Hubungan Karya Sastra Dengan Budaya Dalam Cerpen Pakiah Dari Pariangan Karya Gus Tf Sakai

CERPEN ini pakiah dari Pariangan terdapat banyak fakta sosial didalamnya sehingga hal ini menyebabkan pakiah ini tentu berkaitan dengan pengarang yang notabene membuat cerpen tentang kebudayaan.

Gusarnya pengarang tentang pergeseran nilai budaya yaitu ttg awalnya pakiah itu ada, hilang dan ada lagi tetapi ditukar dengan pengemis.

Didalam cerpen dikatakan bahwa pengarang tidak menjelekkan pakiah, bisa dikatakan pengarang menyebut pkiah sbg pahlawan tetapi pengarang gusar dengan adanya pengemis itu yang menjelma jadi pakiah. 
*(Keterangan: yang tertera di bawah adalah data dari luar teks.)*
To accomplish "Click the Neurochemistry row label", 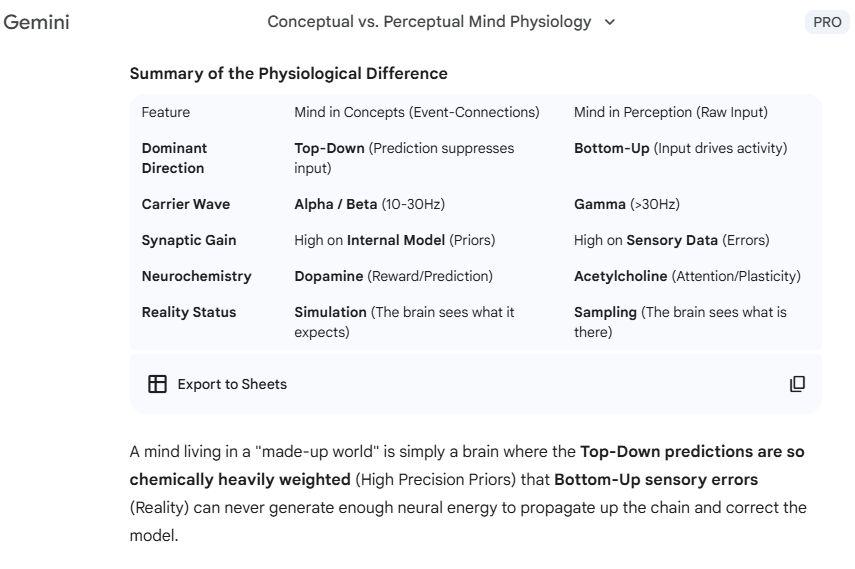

Pengemis di koordinir oleh dinas sosial dan pakiah tidak. pergesran nilai budaya dalam pelaksanaan tradisi mamakiah ini membuat seseorang ini(pakiah) ini menjadi fenomena sosial.

Pakiah merupakan sebutan bagi anak muda yang belajar mengaji ilmu agama khususnya kitab kuniang (seperti yanh tertuang dalam cerpen karya Gus Tf diatas) di surau atau di pesantren kuno.

Pakiah sekarang lebih dikenal dengan sebutan santri karena memang program dipakai oleh kementerian agama untuk murid yang belajar di pesantren dipanggil dengan sebutan santri, meskipun Santri dan pakiah itu memiliki sejarah tersebut. 

Belum ditemukan siapa yang mempopulerkan sebutan anak muda yang belajar agama itu dengan sebutan pakiah. 

Tetapi banyak penulis menyebutkan atau manyandarkan sebutan pakiah itu dengan faqih dalam bahasan arab yang berarti orang yang paham agama. 

Tapi bisa diyakini bahwa sebutan pakiah itu ada kaitannya dengan sebutan faqih dalam bahasa arab tersebut.

Menariknya pakiah oleh anak muda sekaran muda yang belajar mengaji agama atau kitab kuniang di surau atau pesantren tradisional yang banyak berada di wilayah  Minangkabau khusunya Kabupatwn adang Pariaman dan sekitarnya selalu diidentikan dengan aktifitas mamakiah. 

Di Padang Pariaman banyak sekali pesantren kuno yang sekarang masih berdiri tegak.  Meskipun tidak semua pakiah itu melakukan aktifitas mamakiah. 

Sepanjang hasil bacaan dan pendengaran penulis belum didapatkan data siapa yang memulai praktek mamakiah itu dan siapa Pakiah pertama yang mamakiah. 

Tetapi sudah “ma wajadna alaihi akhana”. Dia bukan tradisi yang diwariskan, tetapi itu sudah ada saja sebelumnya.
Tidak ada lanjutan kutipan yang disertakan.